The lines to find are those in the entries that hold the word "coordinates"; copy every one of them.

=====

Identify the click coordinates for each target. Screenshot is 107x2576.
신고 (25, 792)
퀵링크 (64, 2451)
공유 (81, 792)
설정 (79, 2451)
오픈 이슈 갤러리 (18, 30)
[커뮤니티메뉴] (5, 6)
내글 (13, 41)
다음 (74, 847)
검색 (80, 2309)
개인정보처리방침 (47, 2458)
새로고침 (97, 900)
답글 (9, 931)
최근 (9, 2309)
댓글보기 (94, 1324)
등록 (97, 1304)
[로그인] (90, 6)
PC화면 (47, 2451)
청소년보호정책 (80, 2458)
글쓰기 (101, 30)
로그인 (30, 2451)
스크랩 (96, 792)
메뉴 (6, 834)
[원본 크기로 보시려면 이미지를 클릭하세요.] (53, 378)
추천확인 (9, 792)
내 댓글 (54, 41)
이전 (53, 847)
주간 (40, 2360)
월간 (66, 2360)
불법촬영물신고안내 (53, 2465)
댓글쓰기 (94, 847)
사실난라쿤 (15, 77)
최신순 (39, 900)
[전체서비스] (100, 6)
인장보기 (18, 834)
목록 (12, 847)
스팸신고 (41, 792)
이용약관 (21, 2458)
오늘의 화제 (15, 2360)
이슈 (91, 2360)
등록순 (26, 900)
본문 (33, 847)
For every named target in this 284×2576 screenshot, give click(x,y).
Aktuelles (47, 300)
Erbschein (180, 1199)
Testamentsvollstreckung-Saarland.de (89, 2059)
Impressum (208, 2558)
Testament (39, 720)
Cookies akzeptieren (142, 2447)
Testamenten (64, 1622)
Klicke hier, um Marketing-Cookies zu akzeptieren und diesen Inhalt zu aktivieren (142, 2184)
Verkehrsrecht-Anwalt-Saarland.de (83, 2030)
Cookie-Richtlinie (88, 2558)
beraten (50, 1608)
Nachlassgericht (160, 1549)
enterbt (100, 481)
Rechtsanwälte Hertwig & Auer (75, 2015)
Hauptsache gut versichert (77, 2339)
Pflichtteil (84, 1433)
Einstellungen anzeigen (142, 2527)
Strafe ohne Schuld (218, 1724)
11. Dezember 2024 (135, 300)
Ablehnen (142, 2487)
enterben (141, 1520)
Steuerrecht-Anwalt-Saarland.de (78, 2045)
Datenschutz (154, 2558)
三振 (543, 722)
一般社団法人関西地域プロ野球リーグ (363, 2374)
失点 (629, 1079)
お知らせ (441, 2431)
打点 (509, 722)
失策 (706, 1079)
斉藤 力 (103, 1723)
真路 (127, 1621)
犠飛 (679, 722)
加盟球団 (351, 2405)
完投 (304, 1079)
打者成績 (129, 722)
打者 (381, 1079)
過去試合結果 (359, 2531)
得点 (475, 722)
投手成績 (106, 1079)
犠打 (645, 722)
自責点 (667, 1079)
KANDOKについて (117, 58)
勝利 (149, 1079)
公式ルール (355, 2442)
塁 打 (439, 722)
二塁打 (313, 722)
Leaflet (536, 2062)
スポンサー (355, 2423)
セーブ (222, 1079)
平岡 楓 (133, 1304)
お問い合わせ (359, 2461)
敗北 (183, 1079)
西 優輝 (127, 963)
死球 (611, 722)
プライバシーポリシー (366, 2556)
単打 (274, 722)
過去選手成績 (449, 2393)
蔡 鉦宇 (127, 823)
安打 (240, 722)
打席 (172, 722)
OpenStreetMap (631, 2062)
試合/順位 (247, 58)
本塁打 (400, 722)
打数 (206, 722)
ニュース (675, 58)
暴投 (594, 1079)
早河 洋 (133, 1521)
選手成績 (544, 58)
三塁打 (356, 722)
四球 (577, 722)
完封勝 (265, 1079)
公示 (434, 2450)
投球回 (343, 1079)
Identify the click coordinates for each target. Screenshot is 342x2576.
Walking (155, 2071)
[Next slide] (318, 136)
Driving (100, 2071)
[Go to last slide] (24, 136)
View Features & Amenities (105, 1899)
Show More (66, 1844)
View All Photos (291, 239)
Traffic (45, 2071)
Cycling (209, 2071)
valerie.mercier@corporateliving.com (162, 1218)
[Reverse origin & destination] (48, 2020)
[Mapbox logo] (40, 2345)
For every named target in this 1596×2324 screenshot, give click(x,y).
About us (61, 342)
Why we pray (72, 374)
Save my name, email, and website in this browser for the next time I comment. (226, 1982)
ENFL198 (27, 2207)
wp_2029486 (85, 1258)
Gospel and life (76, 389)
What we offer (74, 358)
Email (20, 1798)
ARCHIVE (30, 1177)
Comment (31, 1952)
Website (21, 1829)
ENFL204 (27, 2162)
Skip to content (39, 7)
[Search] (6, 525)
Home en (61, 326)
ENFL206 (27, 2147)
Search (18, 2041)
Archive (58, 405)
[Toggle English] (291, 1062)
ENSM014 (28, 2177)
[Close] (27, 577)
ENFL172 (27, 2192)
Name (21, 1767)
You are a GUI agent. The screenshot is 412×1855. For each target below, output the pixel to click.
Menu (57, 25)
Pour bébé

=====

Exercise solution:
Identify the click coordinates for each target. Screenshot is 107x2576.
Identify the click coordinates for each target. Screenshot is 342x2576.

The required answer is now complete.